The answer is the exact text of every line from the one that contains "Blog (936, 2136)" to the final line of the entries below, with pictures left out.

------ Records for the task

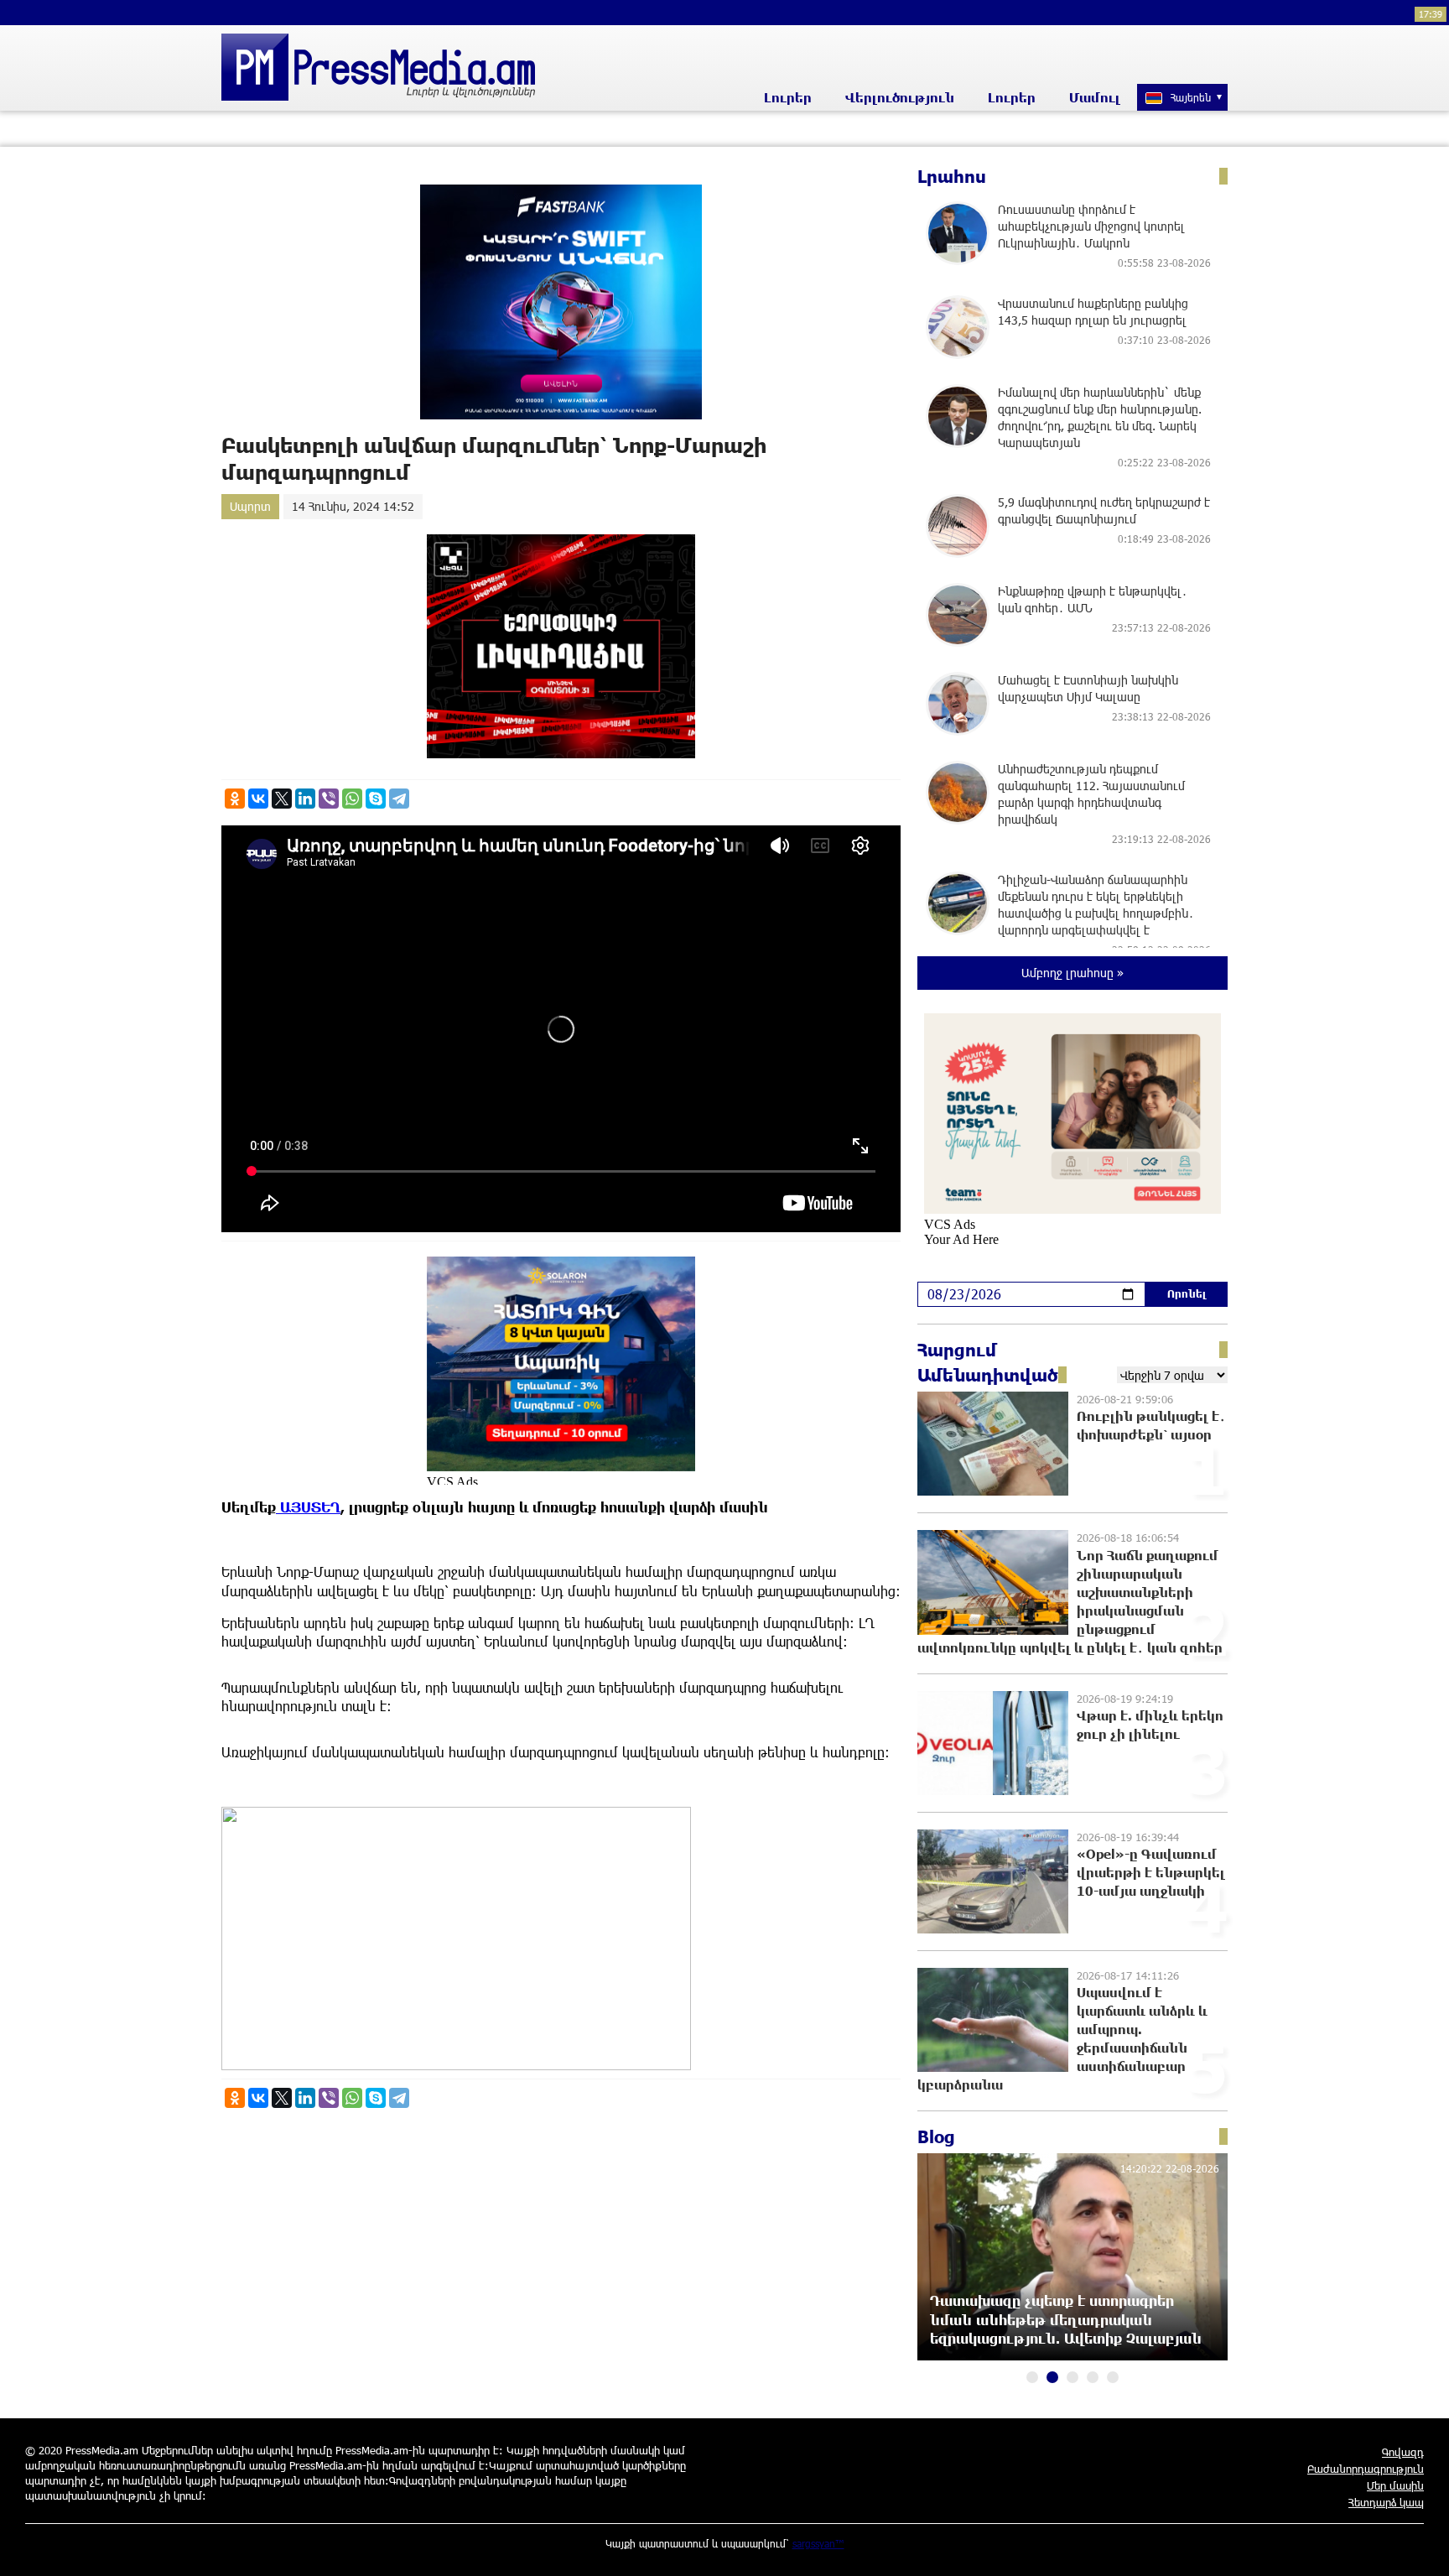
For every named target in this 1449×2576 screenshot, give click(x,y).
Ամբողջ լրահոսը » (1072, 972)
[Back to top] (1419, 2546)
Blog (936, 2136)
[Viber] (329, 798)
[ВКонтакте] (258, 798)
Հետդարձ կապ (1386, 2502)
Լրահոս (951, 176)
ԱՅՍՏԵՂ (308, 1507)
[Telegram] (399, 798)
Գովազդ (1403, 2452)
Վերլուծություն (899, 97)
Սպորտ (250, 506)
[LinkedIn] (305, 798)
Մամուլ (1094, 97)
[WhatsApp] (352, 798)
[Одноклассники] (235, 798)
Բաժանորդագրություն (1365, 2468)
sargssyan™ (818, 2543)
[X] (282, 798)
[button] (1032, 2377)
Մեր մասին (1395, 2485)
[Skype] (376, 798)
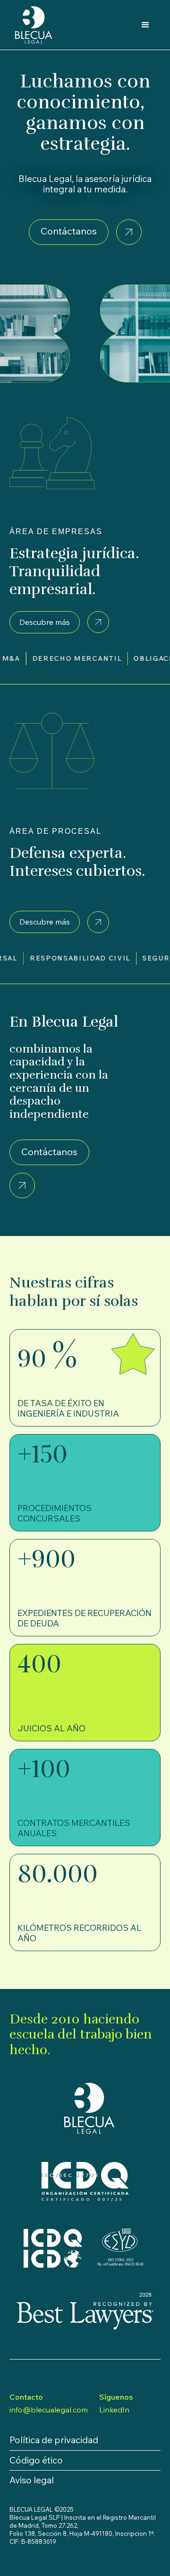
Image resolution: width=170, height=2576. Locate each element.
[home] (34, 25)
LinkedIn (114, 2409)
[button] (145, 25)
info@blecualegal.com (48, 2409)
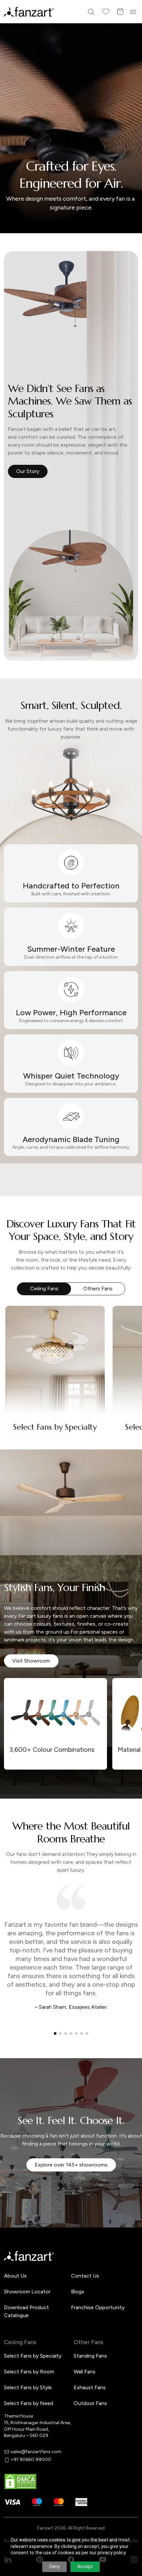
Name (22, 1253)
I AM (20, 1322)
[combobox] (71, 1335)
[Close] (134, 1199)
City (20, 1299)
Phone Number (32, 1276)
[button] (71, 1357)
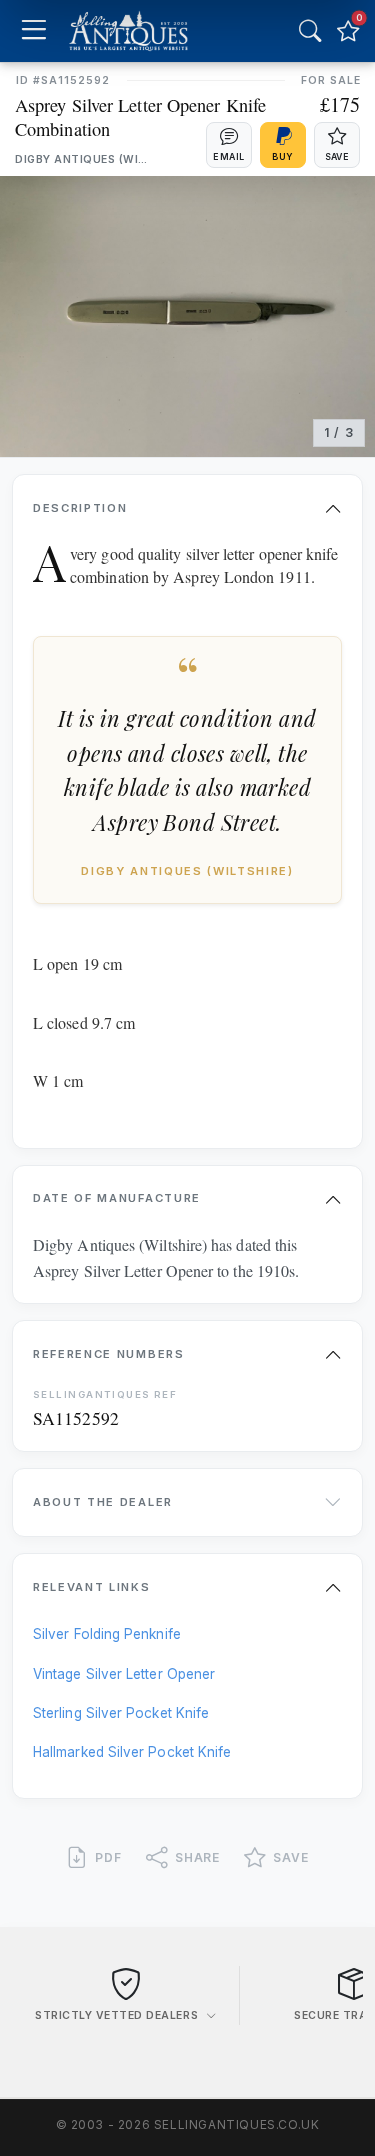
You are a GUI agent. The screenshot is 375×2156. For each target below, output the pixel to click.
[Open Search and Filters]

------------

§ **Response area**:
Blog (936, 2136)
[Viber] (329, 798)
[ВКонтакте] (258, 798)
Հետդարձ կապ (1386, 2502)
Լրահոս (951, 176)
ԱՅՍՏԵՂ (308, 1507)
[Telegram] (399, 798)
Գովազդ (1403, 2452)
Վերլուծություն (899, 97)
Սպորտ (250, 506)
[LinkedIn] (305, 798)
Մամուլ (1094, 97)
[WhatsApp] (352, 798)
[Одноклассники] (235, 798)
Բաժանորդագրություն (1365, 2468)
sargssyan™ (818, 2543)
[X] (282, 798)
[button] (1032, 2377)
Մեր մասին (1395, 2485)
[Skype] (376, 798)
Image resolution: width=170, height=2576. Locate each element.
[home] (34, 25)
LinkedIn (114, 2409)
[button] (145, 25)
info@blecualegal.com (48, 2409)
Name (22, 1253)
I AM (20, 1322)
[combobox] (71, 1335)
[Close] (134, 1199)
City (20, 1299)
Phone Number (32, 1276)
[button] (71, 1357)
You are a GUI agent. The screenshot is 375×2156. For each target below, output the pixel to click.
[Open Search and Filters]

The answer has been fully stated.